Prevention of Hepatic Fibrosis in a Murine Model of Metabolic Syndrome with Nonalcoholic Steatohepatitis

Abstract

The endocannabinoid pathway plays an important role in the regulation of appetite and body weight, hepatic lipid metabolism, and fibrosis. Blockade of the endocannabinoid receptor CB1 with SR141716 promotes weight loss, reduces hepatocyte fatty acid synthesis, and is antifibrotic. D-4F, an apolipoprotein A-1 mimetic with antioxidant properties, is currently in clinical trials for the treatment of atherosclerosis. C57BL/6J mice were fed a high-fat diet for 7 months, followed by a 2.5-month treatment with either SR141716 or D-4F. SR141716 markedly improved body weight, liver weight, serum transaminases, insulin resistance, hyperglycemia, hypercholesterolemia, hyperleptinemia, and oxidative stress, accompanied by the significant prevention of fibrosis progression.

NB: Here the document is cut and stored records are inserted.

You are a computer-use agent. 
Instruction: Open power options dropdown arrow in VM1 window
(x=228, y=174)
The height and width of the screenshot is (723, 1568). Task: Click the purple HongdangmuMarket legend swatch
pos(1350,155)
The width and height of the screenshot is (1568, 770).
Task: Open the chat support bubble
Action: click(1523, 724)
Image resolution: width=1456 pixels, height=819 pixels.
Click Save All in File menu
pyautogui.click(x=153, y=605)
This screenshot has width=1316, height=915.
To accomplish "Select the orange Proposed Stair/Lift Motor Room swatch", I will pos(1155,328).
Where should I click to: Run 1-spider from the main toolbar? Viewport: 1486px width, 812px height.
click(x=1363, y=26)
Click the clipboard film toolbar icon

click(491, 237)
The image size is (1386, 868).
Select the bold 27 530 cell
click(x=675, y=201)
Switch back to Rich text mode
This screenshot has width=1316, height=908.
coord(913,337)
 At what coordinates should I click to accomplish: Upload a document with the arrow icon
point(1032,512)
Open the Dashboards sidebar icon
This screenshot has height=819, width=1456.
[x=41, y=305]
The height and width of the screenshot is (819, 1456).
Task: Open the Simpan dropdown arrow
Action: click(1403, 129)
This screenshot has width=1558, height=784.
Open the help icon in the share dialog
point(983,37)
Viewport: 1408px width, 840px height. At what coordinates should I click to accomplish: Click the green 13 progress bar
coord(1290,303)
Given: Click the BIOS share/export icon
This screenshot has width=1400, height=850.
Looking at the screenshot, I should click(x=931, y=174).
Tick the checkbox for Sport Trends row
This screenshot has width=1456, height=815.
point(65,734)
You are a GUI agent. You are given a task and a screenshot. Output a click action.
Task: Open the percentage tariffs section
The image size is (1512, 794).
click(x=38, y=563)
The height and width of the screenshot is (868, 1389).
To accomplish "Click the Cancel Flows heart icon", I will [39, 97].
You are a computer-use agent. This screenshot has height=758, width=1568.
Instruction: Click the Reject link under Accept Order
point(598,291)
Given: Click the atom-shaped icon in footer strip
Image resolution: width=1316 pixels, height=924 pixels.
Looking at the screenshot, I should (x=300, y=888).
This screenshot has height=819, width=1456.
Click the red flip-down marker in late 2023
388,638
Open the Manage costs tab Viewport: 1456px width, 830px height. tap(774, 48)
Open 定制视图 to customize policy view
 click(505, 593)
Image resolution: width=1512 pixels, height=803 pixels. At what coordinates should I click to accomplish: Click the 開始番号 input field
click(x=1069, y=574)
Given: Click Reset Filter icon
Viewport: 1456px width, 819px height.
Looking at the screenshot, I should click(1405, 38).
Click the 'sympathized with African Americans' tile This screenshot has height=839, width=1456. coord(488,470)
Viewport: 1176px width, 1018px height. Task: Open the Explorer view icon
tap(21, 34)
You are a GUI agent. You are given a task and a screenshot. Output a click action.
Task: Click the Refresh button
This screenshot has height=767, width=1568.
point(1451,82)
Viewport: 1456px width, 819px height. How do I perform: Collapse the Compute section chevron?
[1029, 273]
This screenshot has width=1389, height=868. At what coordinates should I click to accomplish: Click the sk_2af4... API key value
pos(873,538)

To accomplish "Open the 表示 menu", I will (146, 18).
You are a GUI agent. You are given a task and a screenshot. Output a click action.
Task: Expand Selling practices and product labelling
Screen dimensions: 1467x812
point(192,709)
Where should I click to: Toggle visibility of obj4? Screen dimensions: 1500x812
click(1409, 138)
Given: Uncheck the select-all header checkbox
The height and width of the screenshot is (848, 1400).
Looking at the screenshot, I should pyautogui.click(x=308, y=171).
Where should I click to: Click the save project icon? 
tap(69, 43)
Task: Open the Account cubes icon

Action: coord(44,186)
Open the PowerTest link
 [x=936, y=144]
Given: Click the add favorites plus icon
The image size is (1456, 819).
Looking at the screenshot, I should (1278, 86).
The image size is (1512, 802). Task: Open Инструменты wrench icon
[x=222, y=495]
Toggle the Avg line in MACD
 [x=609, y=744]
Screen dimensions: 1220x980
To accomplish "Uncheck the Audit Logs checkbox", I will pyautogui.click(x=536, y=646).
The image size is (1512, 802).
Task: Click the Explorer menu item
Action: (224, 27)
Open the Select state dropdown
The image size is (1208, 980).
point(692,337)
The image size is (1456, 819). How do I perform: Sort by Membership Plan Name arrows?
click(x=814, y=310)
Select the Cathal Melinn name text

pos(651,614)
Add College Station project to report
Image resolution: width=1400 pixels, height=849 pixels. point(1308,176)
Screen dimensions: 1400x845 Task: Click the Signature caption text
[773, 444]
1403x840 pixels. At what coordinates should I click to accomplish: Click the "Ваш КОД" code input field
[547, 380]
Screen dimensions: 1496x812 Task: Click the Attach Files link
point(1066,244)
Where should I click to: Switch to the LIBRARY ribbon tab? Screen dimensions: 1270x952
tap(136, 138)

D-4F improved hypercholesterolemia and hyperleptinemia without improvement in body weight, steatohepatitis, insulin resistance, or oxidative stress, and yet, there was significant prevention of fibrosis. D-4F prevented culture-induced activation of stellate cells in vitro. In summary, C57BL/6J mice given a high-fat diet developed features of metabolic syndrome with nonalcoholic steatohepatitis and fibrosis. Both SR141716 and D-4F prevented progression of fibrosis after onset of steatohepatitis, ie, a situation comparable to a common clinical scenario, with D-4F seeming to have a more general antifibrotic effect. Either compound therefore has the potential to be of clinical benefit.